**Aim of the task**: What you should write out is every line from the one containing "Identify the click" to the end of the data, exactly and with nothing else.

(Stored data)

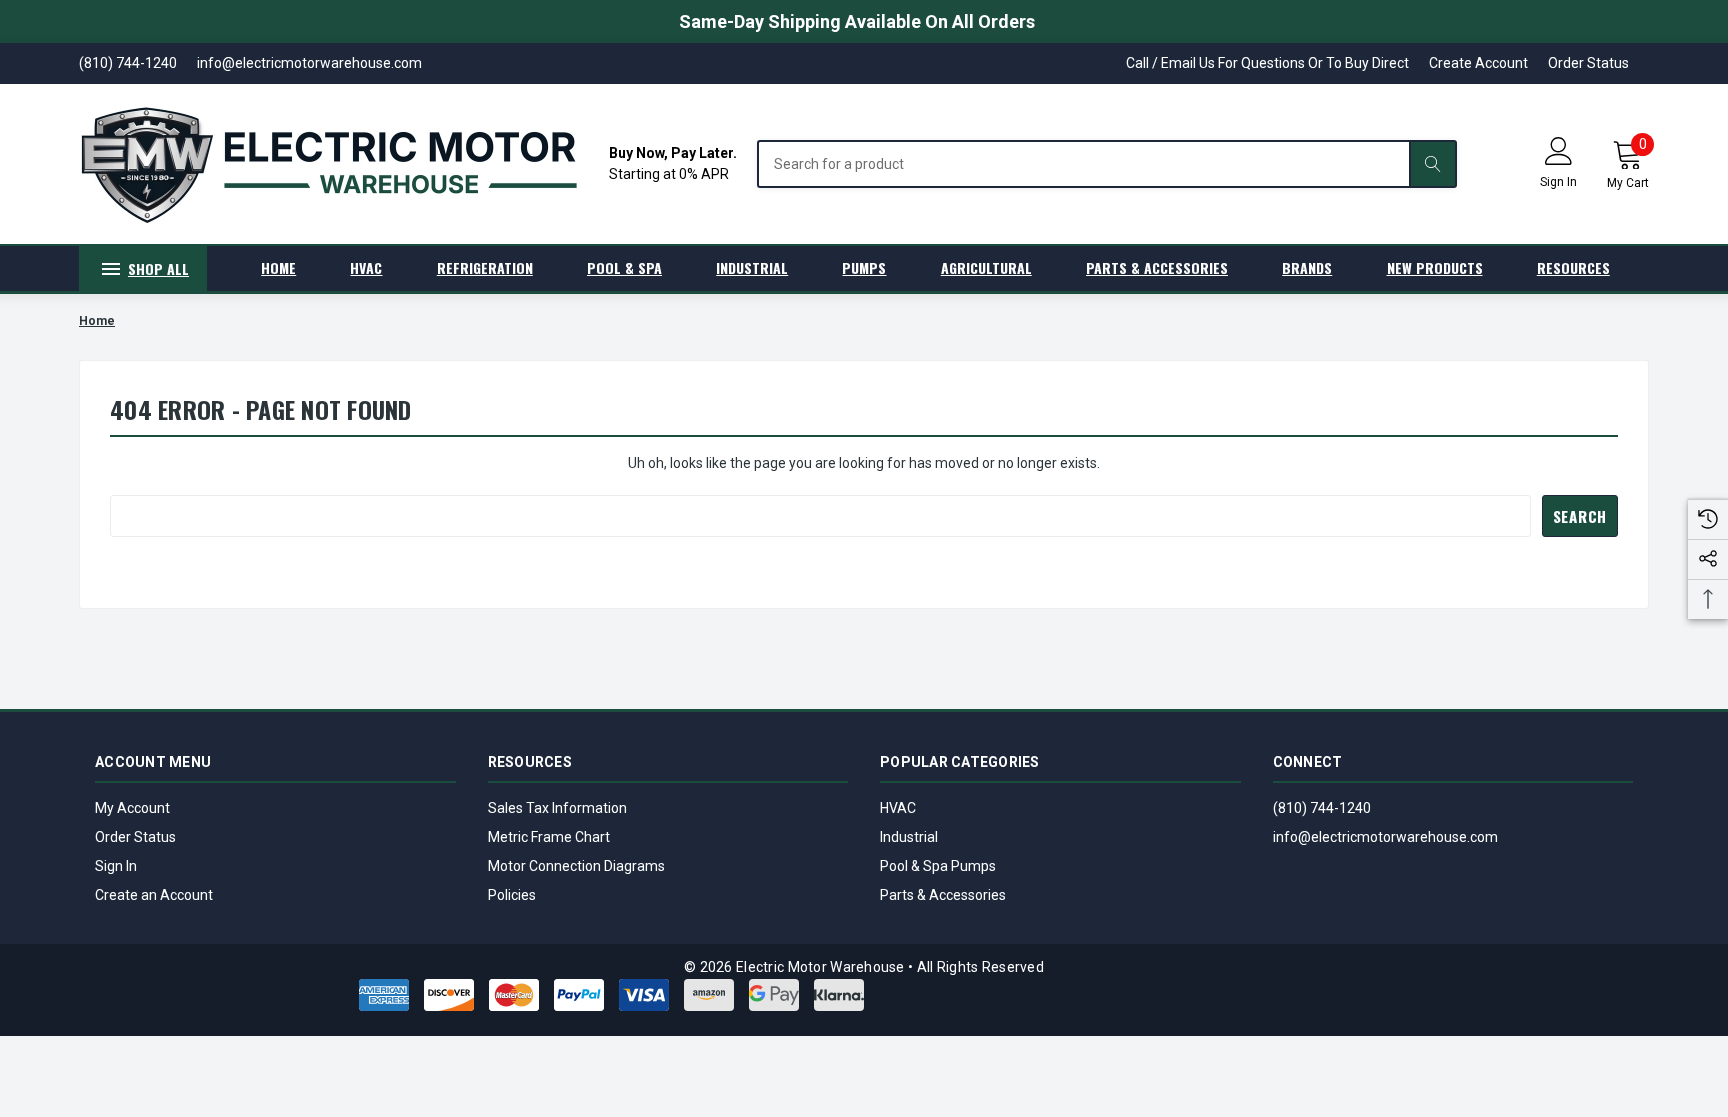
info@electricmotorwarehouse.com (1385, 837)
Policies (512, 895)
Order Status (1588, 63)
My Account (132, 808)
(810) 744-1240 (1322, 808)
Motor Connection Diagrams (576, 866)
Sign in (1558, 182)
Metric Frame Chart (549, 837)
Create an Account (154, 895)
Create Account (1478, 63)
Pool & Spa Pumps (938, 866)
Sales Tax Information (557, 808)
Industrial (909, 837)
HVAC (898, 808)
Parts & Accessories (943, 895)
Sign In (116, 866)
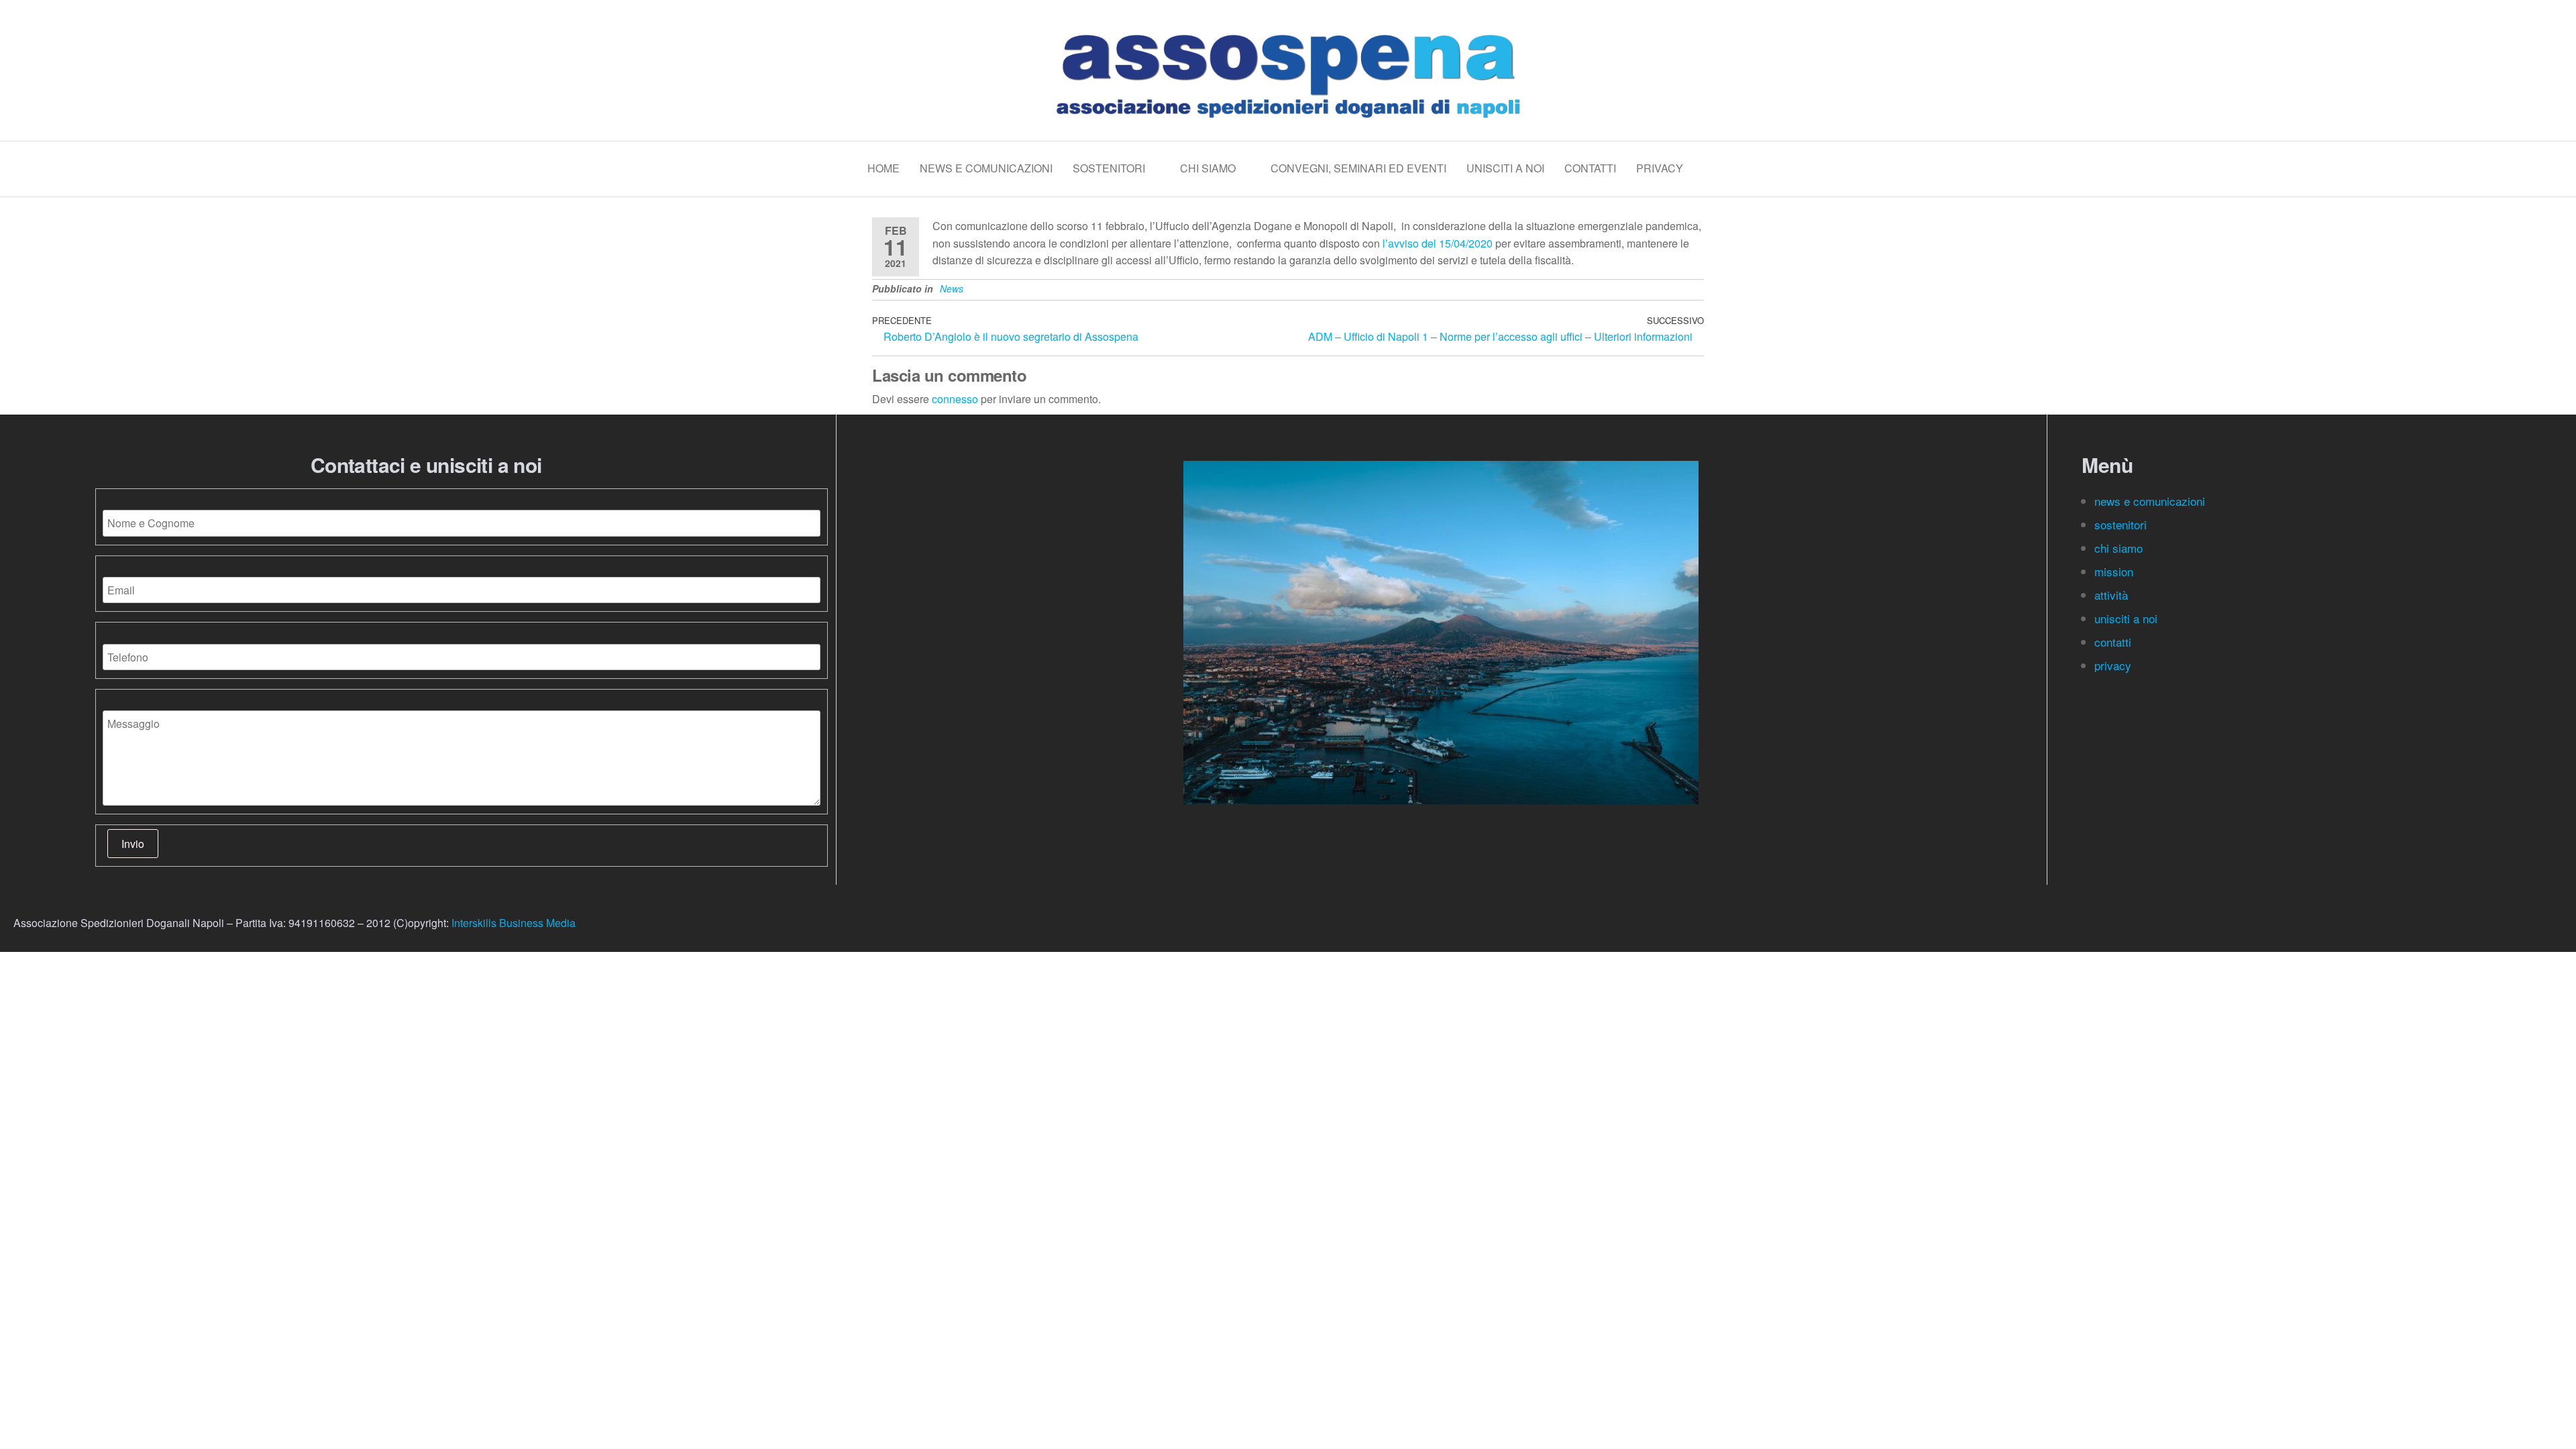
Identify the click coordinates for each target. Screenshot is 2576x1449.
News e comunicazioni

**The completed task**:
Identify the click coordinates for each target. Screenshot is 2576x1449.
News e comunicazioni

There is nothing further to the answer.